> **TASK REQUIREMENTS**: Please repeat the records starting at the line that contains "1568x521 pixels. How" and ending at the line that contains "click(51, 38)", with both of those lines included. Leave the pictures out.

> **MATERIAL**:
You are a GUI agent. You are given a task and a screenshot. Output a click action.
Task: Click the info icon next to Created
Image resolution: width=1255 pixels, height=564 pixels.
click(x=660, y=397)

--

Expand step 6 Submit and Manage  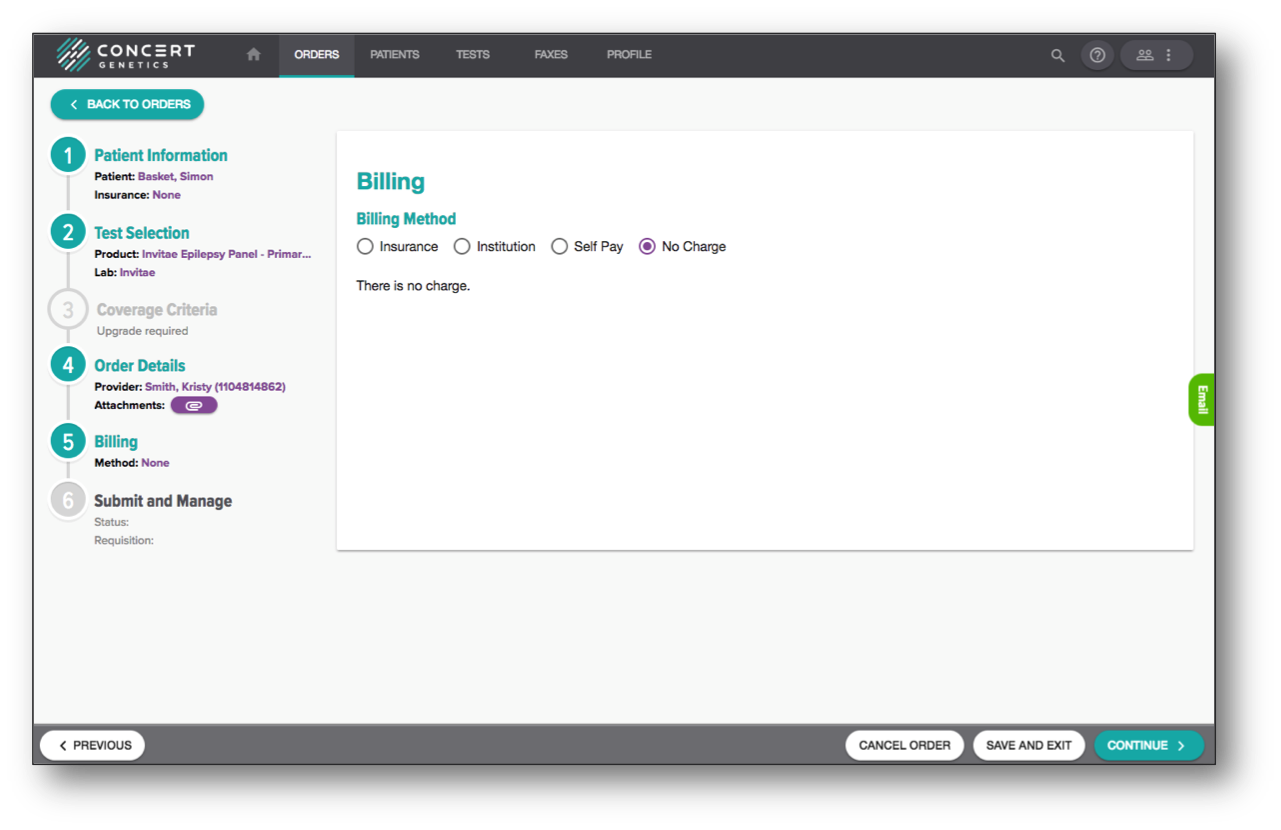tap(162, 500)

==

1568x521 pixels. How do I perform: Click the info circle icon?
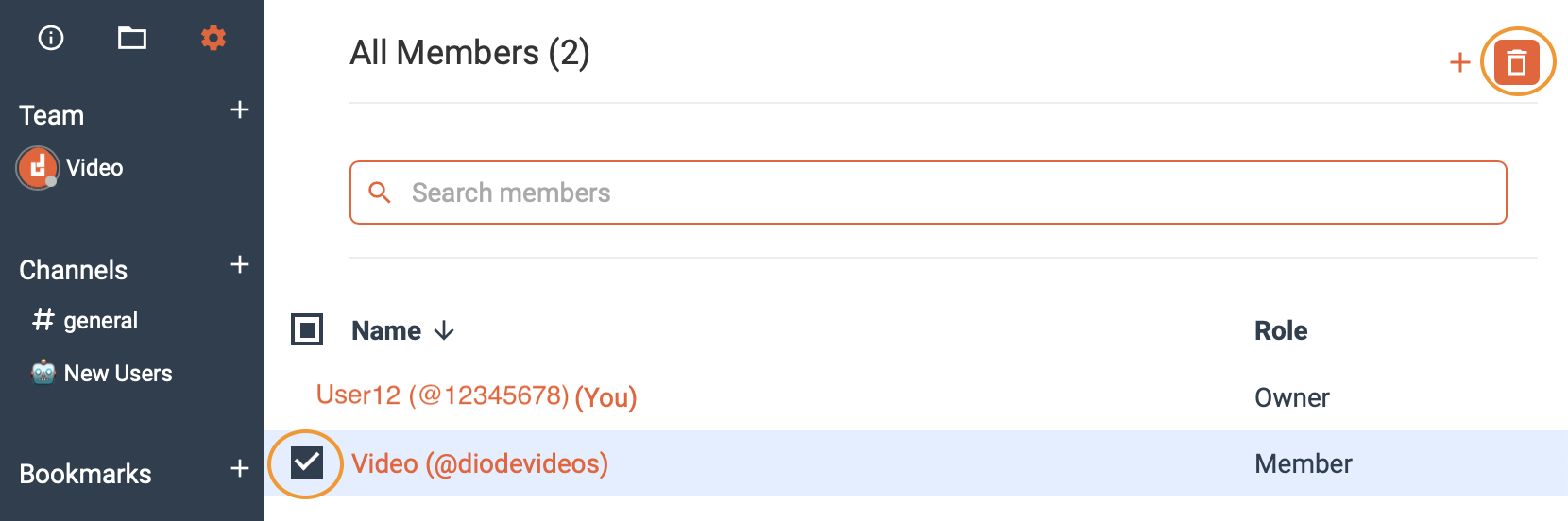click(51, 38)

> **OUTPUT**:
1568x521 pixels. How do I perform: Click the info circle icon?
click(51, 38)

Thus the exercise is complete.